PrimitiveDateTime::parse(
    "2021-01-02 00:00",
    &FormatItem::Compound(&fd::parse("[year]-[month]-[day] [hour]:[minute]")?),
);

and try to add anything to either the front or the back of the input string, I'll get a Result::Err, with no way to receive a potential result contained within. And as far as I can tell (based on some not so thorough grepping), the current implementation of <Parsable>::parse will always fail if there is extra text on either side of the input. I'm probably missing something, as these DateTime types use <Parsable>::parse_date_time which might have different expected behaviour with respect to extra input? though in that case i might expect the UnexpectedTrailingCharacters to come from that function, or the try_into() for the specific type, rather than the <Parsable>::parse function (but that also difficult since the information about how many characters have been consumed is not exposed in the <Parsable>::parse api.
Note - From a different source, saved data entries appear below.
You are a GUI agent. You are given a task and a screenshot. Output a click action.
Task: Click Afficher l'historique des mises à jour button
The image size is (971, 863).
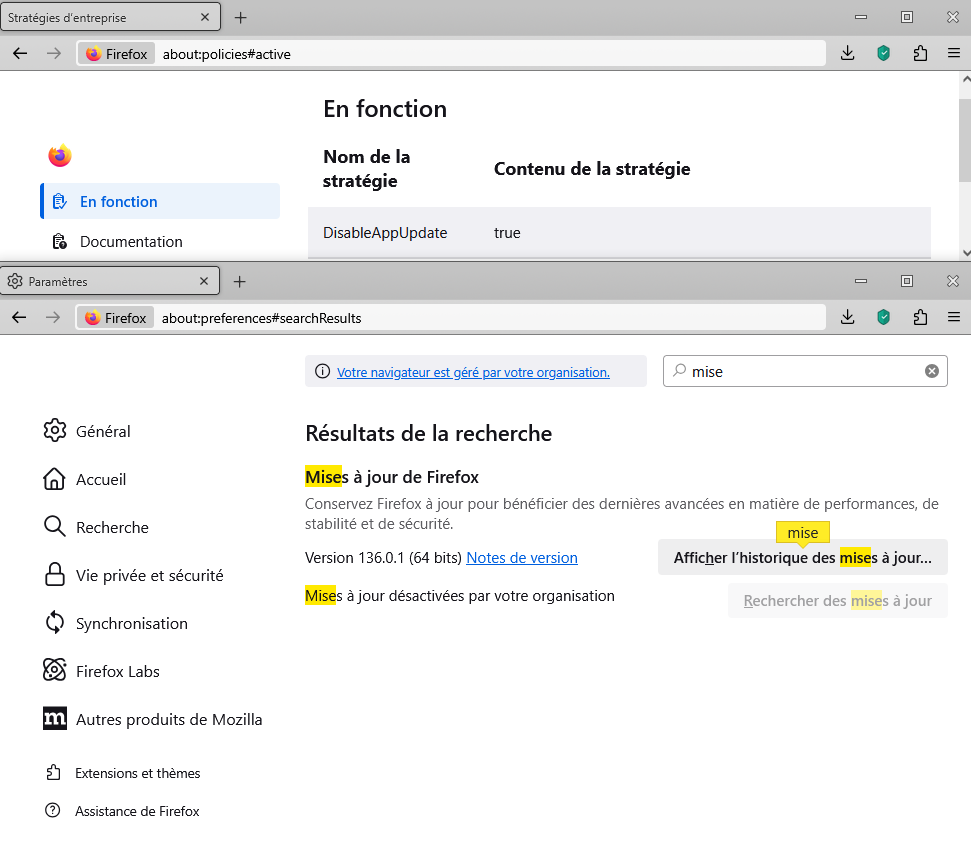coord(802,558)
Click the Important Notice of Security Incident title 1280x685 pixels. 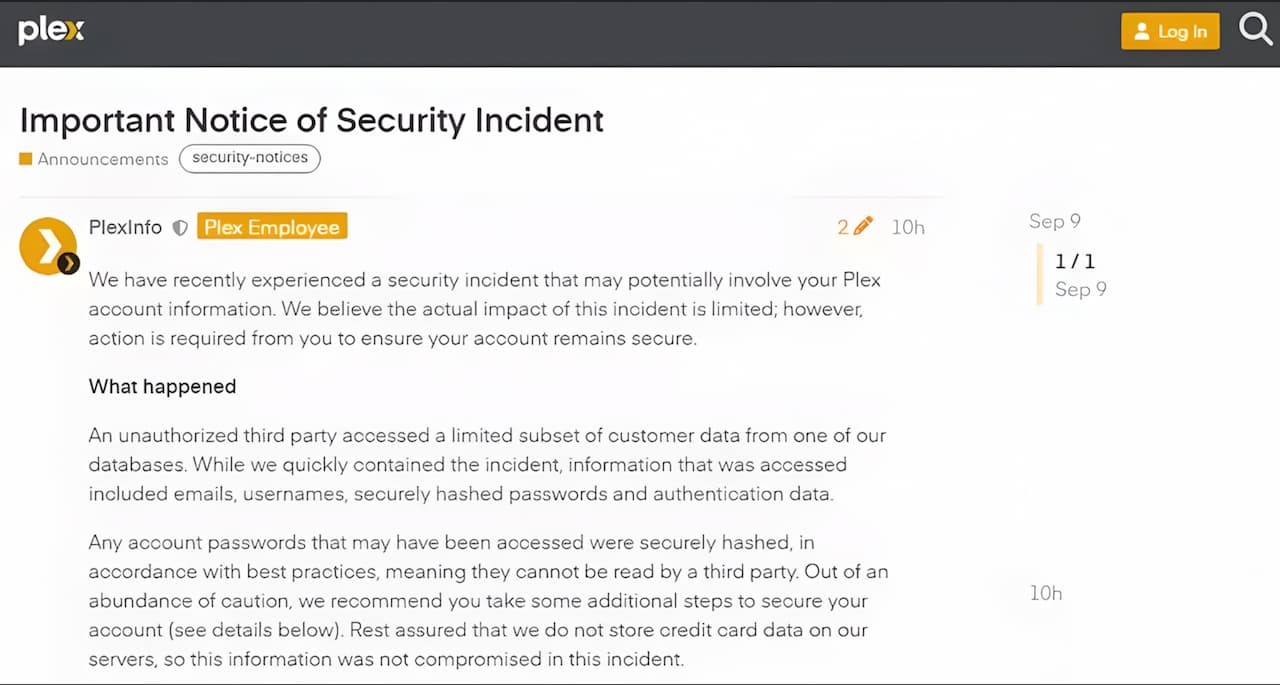311,120
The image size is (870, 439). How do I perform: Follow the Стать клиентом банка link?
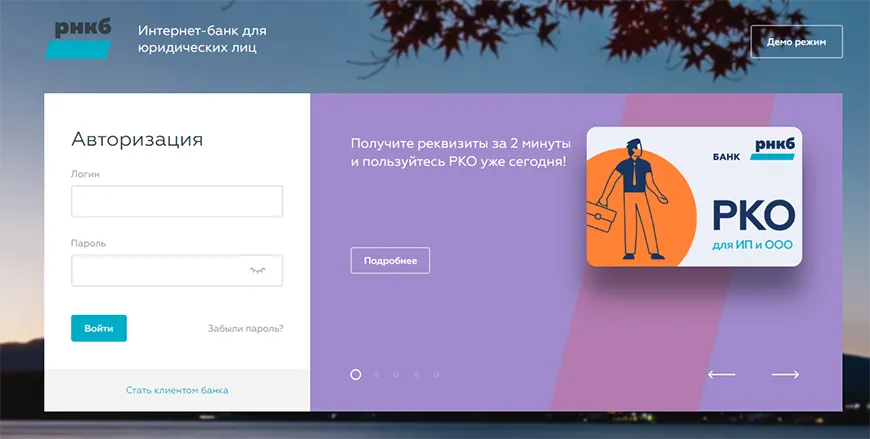(177, 390)
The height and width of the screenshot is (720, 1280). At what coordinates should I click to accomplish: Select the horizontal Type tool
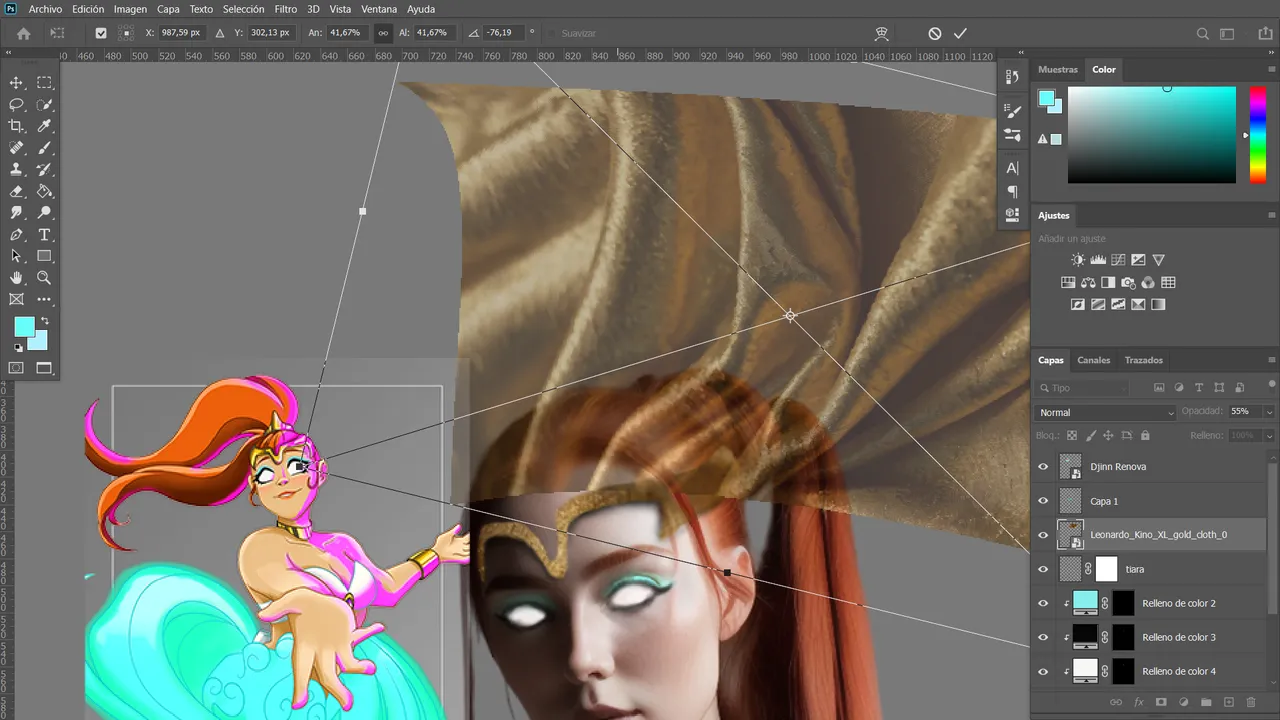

But from a user perspective, things still work as expected in most cases PrimitiveDateTime::parse (and the other types that have a parse method) are failing if there is unexpected characters in the input, which fits with the experience of other APIs from other languages. It's only the case with FormatItem::First, which is already quite a unique API to have and maybe wasn't originally designed to be used in contexts like i've used (it was quite by chance I found it and decided to try use it vs manually looping over my possible cases to find the first one that matched), where it's not quite behaving as I expected. If an extra modifier to specify that a format description must consume the whole input existed when I came across the issue, I probably would have used it and moved on. But that is also assuming I found reference to the modifier before I found that rearranging the options also fixed it. I wouldn't immediately think that there would exist something to mark that a format description should consume the whole input, since with my simplistic use case, and my experience with other datetime parsing libraries in other languages I always expect the whole string to match.

jhpratt commented 1 year ago

An [end] component has been introduced, signaling the end of input. It will fail if there is any input remaining. For the example in your original issue, if you append [end] to each of the format_description! invocations, it will output what you're looking for.